To do:
Where in the listing does the word "computer" appear? Report each line that holds it.
=-=-=
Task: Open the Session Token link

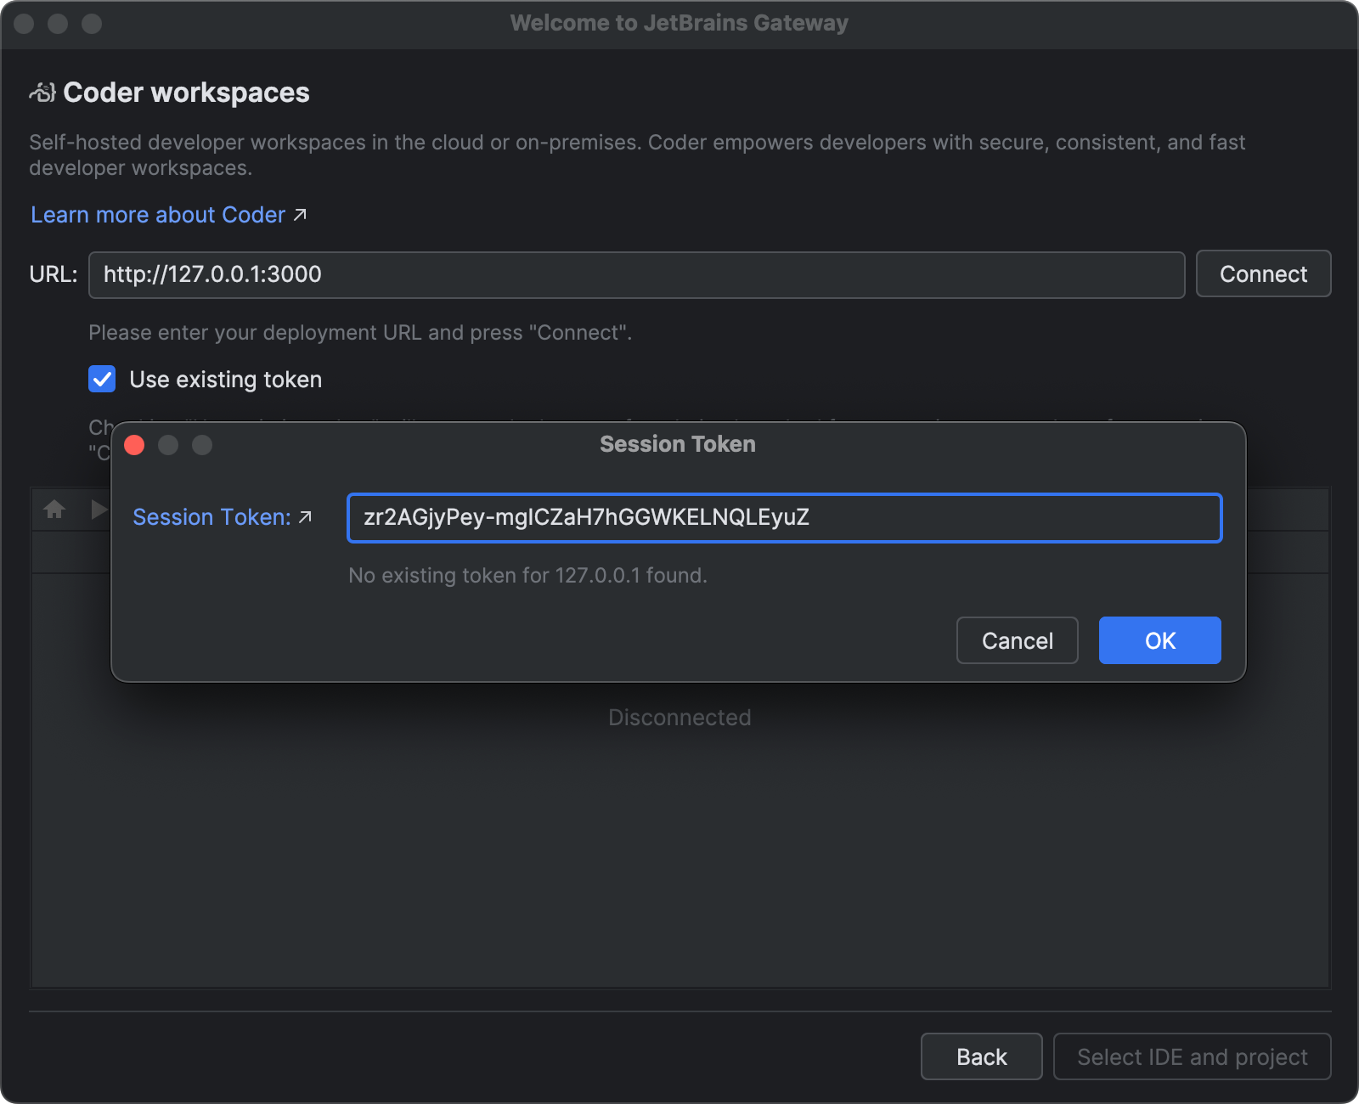Action: pyautogui.click(x=212, y=517)
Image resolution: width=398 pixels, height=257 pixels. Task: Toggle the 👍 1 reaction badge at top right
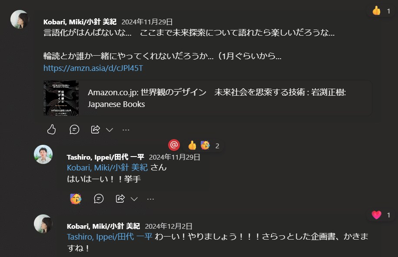[381, 11]
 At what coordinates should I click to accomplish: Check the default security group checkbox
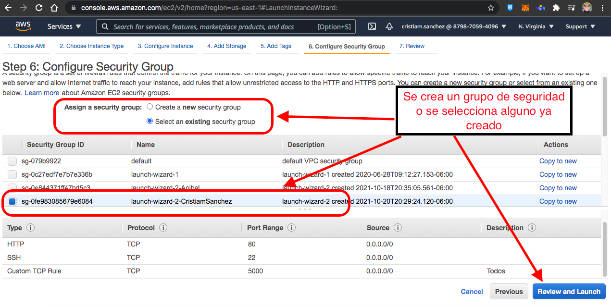12,161
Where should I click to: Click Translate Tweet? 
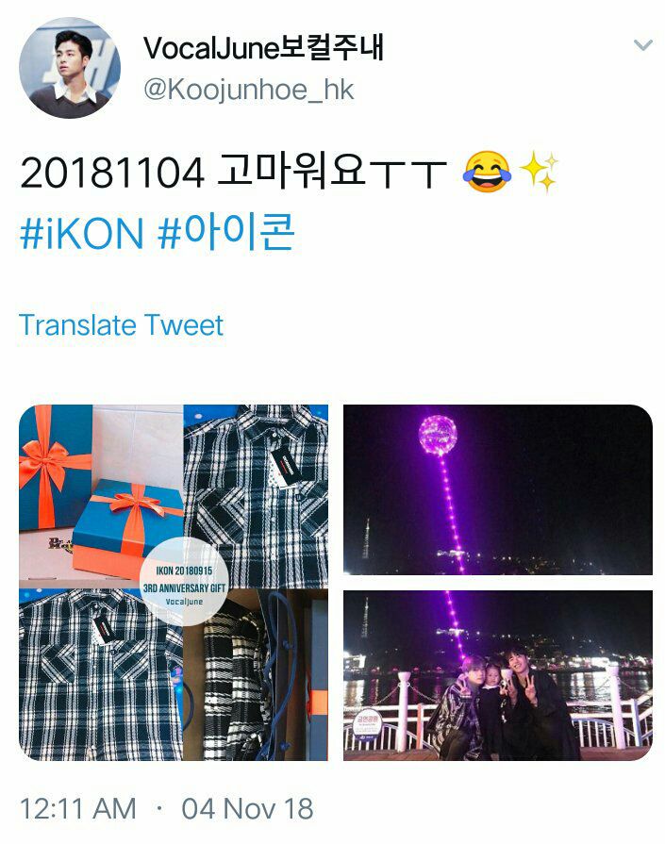coord(121,324)
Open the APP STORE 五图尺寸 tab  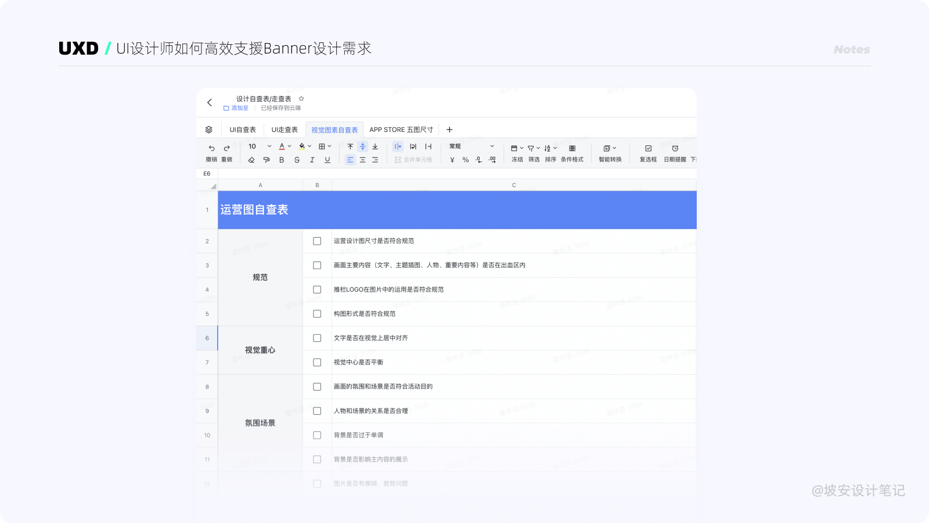tap(401, 130)
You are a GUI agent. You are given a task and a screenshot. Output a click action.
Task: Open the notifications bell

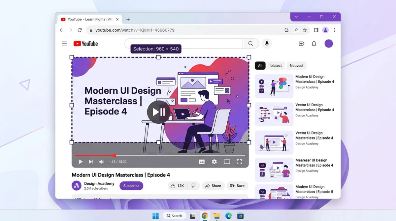pyautogui.click(x=314, y=44)
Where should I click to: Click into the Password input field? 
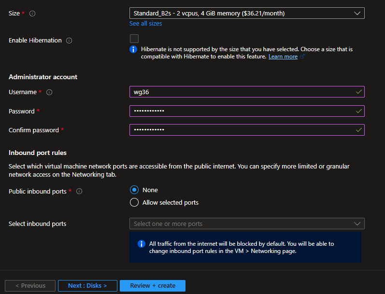click(242, 111)
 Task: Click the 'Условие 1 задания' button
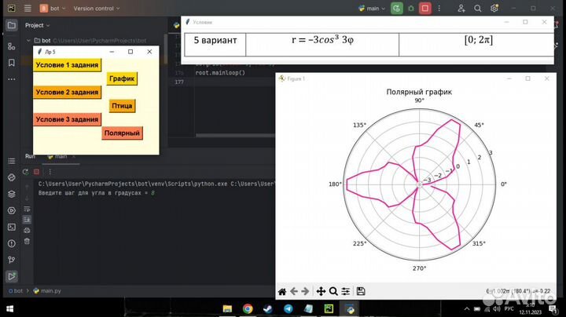68,64
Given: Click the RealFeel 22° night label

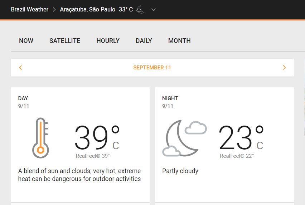Looking at the screenshot, I should tap(237, 156).
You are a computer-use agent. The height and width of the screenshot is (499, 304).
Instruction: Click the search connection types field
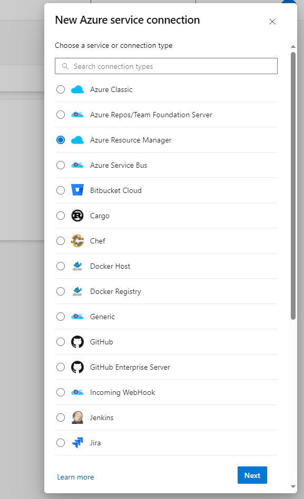[x=166, y=66]
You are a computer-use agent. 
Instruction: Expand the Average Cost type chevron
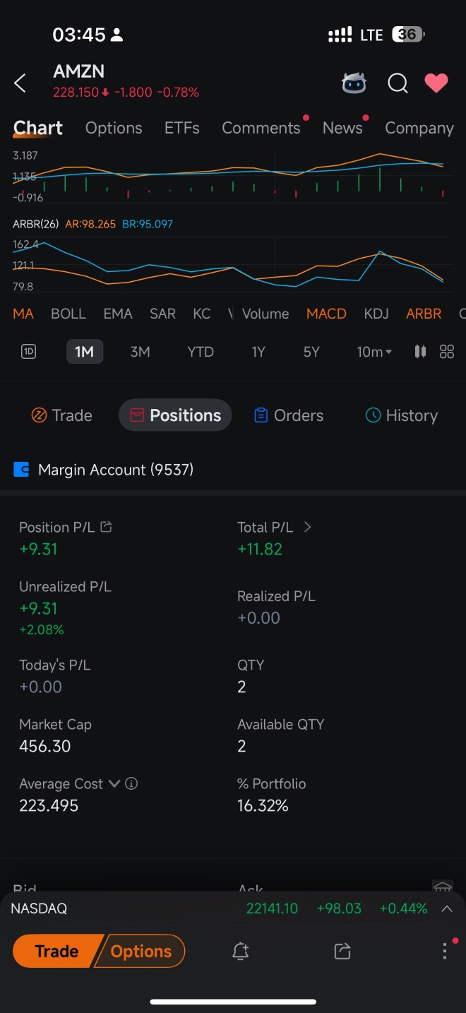114,783
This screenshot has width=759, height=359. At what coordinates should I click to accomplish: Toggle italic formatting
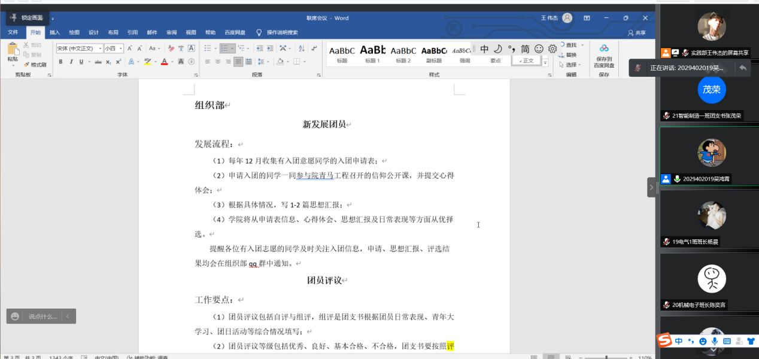click(x=71, y=62)
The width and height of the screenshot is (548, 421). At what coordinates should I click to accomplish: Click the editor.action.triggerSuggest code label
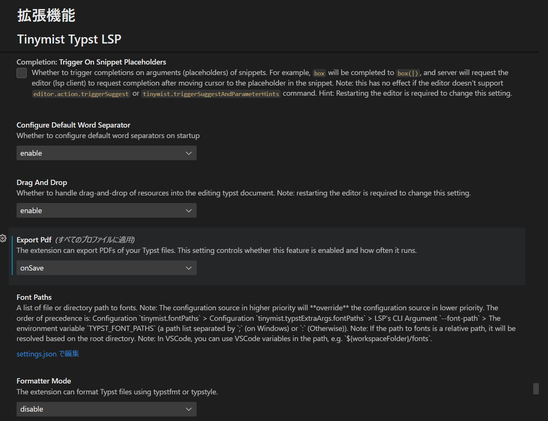[x=81, y=94]
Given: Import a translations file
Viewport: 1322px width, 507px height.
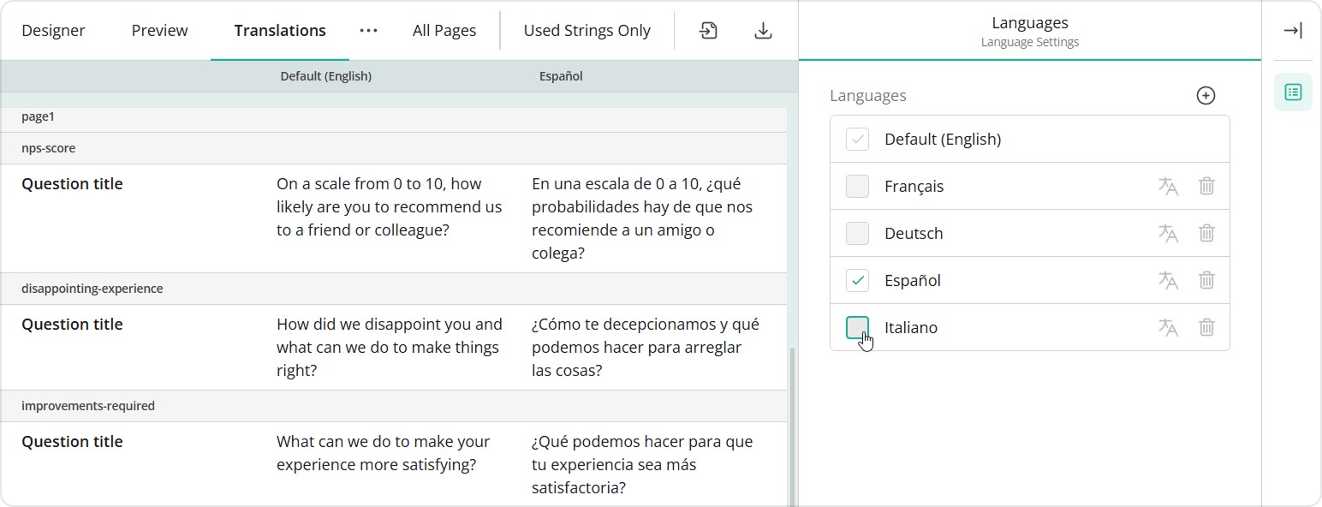Looking at the screenshot, I should 708,30.
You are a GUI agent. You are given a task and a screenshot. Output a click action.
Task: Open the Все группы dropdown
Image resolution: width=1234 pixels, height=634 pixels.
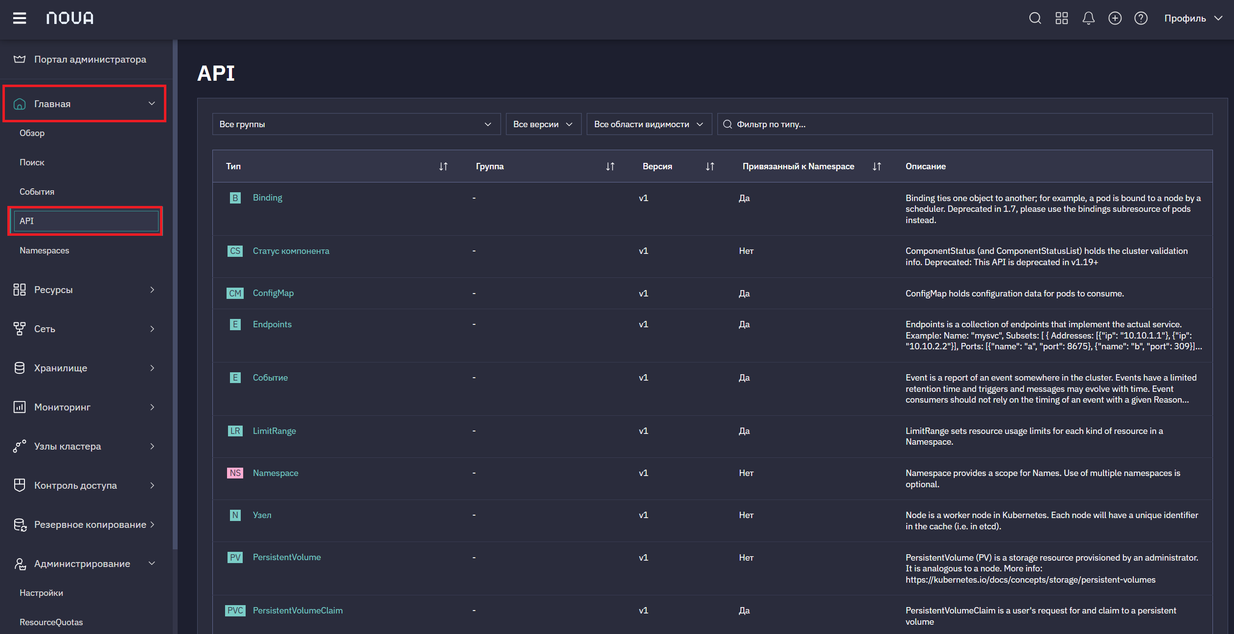tap(356, 124)
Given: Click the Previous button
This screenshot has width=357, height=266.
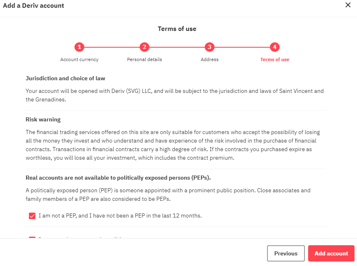Looking at the screenshot, I should [x=286, y=253].
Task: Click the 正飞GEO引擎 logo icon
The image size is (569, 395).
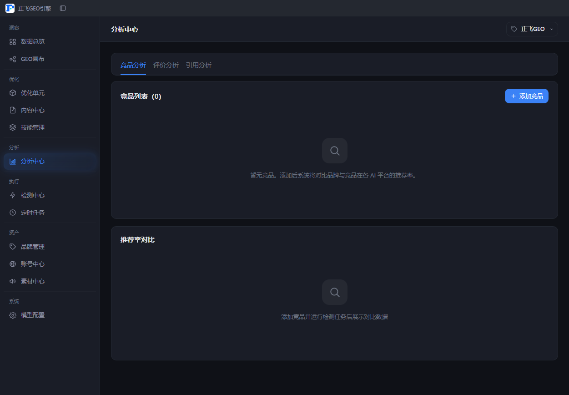Action: (10, 8)
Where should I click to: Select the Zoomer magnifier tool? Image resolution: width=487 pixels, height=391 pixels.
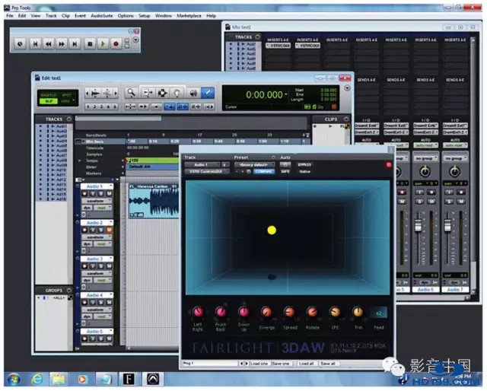pos(131,92)
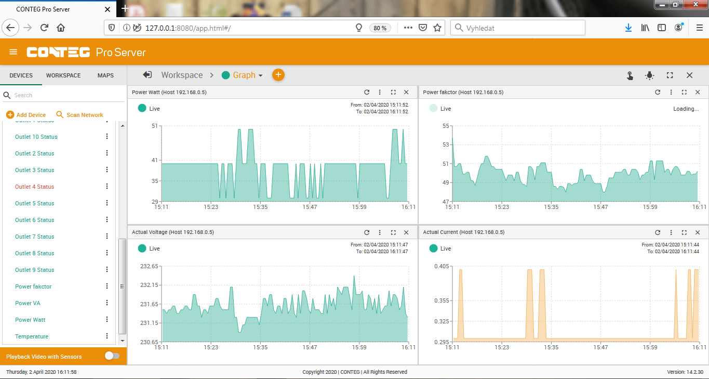Image resolution: width=709 pixels, height=379 pixels.
Task: Open options menu for Outlet 4 Status
Action: pyautogui.click(x=107, y=187)
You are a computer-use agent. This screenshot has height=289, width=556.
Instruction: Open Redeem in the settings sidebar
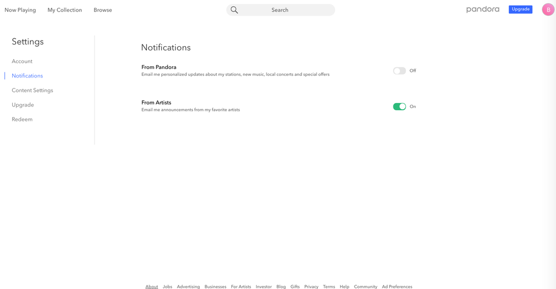pyautogui.click(x=22, y=119)
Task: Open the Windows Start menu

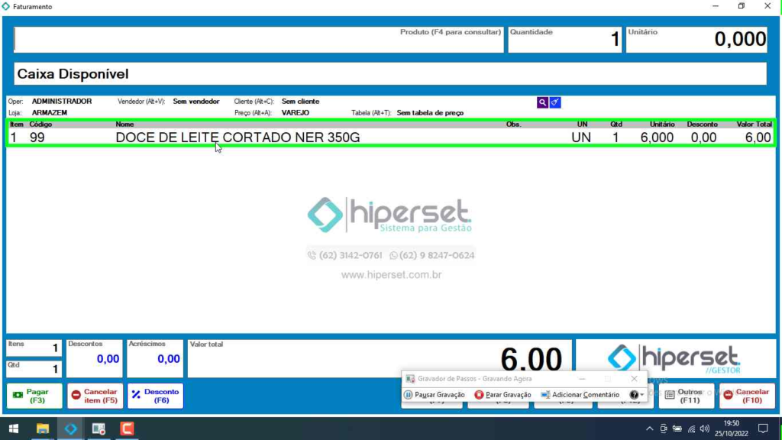Action: pyautogui.click(x=14, y=429)
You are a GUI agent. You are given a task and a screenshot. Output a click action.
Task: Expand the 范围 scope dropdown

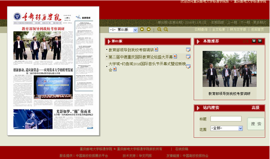tap(226, 128)
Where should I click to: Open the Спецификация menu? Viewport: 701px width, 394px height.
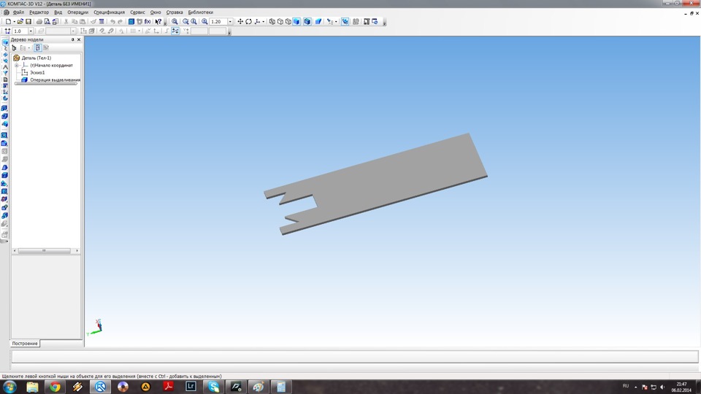(109, 12)
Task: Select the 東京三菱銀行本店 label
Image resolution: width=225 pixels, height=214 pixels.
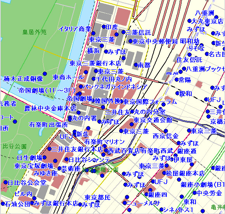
=-=-=
Response area:
You are a computer-use agent. The height and width of the screenshot is (499, 304).
You are a computer-use agent. 
You are a computer-use agent. This screenshot has height=289, width=556.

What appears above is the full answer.